Location: Food Science Research
Title: Chemical optimization of protein extraction from sweet potato (Ipomoea batatas) peel Authors
|Maloney, Katherine -|
|Allen, Jonathan -|
Submitted to: Journal of Food Science
Publication Type: Peer Reviewed Journal
Publication Acceptance Date: June 11, 2012
Publication Date: November 20, 2012
Repository URL: http://ncsu.edu/foodscience/USDAARS/Acrobatpubs/S114-150/S144.pdf
Citation: Maloney, K.P., Truong, V.D., Allen, J.C. 2012. Chemical optimization of protein extraction from sweet potato (Ipomoea batatas) peel. Journal of Food Science. 77(11):E307-E312. Interpretive Summary: Proteins isolated from sweetpotatoes have several biological activities that can be beneficial to human health. Caiapo, a protein extract from a white-skinned sweet potato cultivar in Japan, has been shown to lower fasting blood glucose levels and increase insulin sensitivity in type II diabetics. The objective of this research was to chemically optimize the process for extracting proteins from sweet potato peel, a waste generated during processing of sweet potato puree. Proteins were dissolved by mixing peel with optimal levels of saline solvent and then precipitated with calcium chloride. The results show that potentially valuable proteins can be extracted from sweet potato peel and industrial costs can be minimized by using these optimum conditions.

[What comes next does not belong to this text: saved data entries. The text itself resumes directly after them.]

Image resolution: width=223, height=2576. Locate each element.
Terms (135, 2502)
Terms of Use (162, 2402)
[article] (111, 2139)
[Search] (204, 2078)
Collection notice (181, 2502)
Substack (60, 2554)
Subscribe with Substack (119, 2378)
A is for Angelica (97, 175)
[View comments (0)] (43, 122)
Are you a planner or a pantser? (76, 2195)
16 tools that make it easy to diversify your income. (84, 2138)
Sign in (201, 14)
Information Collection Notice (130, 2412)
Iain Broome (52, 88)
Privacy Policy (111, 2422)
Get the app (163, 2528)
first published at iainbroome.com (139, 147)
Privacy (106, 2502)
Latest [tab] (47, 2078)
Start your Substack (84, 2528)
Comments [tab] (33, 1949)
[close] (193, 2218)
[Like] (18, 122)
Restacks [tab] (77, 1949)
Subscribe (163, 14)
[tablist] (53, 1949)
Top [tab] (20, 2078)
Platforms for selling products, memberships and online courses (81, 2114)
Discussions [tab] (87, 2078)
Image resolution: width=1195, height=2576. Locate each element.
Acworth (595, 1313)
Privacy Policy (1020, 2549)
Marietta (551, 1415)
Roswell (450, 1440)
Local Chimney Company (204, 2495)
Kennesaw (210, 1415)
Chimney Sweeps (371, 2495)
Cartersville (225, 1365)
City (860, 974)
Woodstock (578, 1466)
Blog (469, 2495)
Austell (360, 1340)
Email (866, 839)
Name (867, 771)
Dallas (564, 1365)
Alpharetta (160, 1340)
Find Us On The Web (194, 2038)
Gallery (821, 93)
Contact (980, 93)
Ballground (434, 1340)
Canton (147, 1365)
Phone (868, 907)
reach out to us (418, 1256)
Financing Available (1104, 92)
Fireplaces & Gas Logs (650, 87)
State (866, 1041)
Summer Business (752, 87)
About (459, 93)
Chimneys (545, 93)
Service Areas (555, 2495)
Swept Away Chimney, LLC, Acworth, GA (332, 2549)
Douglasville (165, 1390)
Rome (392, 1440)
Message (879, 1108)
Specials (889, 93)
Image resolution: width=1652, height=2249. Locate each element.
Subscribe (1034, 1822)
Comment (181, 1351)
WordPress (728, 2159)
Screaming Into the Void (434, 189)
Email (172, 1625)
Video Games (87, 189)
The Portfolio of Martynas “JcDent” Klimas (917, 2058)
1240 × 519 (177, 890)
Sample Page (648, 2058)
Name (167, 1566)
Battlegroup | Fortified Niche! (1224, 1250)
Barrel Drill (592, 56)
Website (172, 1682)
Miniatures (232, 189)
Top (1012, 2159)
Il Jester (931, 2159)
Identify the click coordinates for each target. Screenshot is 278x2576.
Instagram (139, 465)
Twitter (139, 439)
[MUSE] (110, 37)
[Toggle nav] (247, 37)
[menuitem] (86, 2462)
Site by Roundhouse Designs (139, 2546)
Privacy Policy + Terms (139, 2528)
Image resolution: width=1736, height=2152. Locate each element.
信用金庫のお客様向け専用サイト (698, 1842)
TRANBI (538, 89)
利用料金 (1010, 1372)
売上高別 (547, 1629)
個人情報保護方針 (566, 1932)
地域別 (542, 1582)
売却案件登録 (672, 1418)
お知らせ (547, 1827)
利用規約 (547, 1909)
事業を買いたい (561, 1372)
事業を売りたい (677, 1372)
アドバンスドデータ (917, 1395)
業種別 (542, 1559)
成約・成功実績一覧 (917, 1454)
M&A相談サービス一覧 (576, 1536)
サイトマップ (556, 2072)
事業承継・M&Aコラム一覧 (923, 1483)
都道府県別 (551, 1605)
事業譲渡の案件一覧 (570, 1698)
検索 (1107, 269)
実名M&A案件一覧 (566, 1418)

Technical Abstract: Proteins isolated from sweet potatoes (Ipomoea batatas) have been shown to possess antidiabetic, antioxidant, and antiproliferative properties. The objective of this study was to chemically optimize a process for extracting proteins from sweet potato peel. The extraction procedure involved mixing peel with saline solvent to dissolve proteins and then precipitating with calcium chloride. Quadratic and segmented models were used to determine the optimum sodium chloride concentration and peel to solvent ratio to maximize protein solubility while minimizing solvent usage. A segmented model was also used to optimize the concentration of calcium chloride used for precipitation. The highest yield was obtained by mixing blanched peelings with 59.7 mL of 0.025 mM sodium chloride per g peel and then precipitating with 6.8 mM calcium chloride. The results of this study show that potentially valuable proteins can be extracted from peel generated during processing of sweet potatoes and industrial costs can be minimized by using these optimum conditions.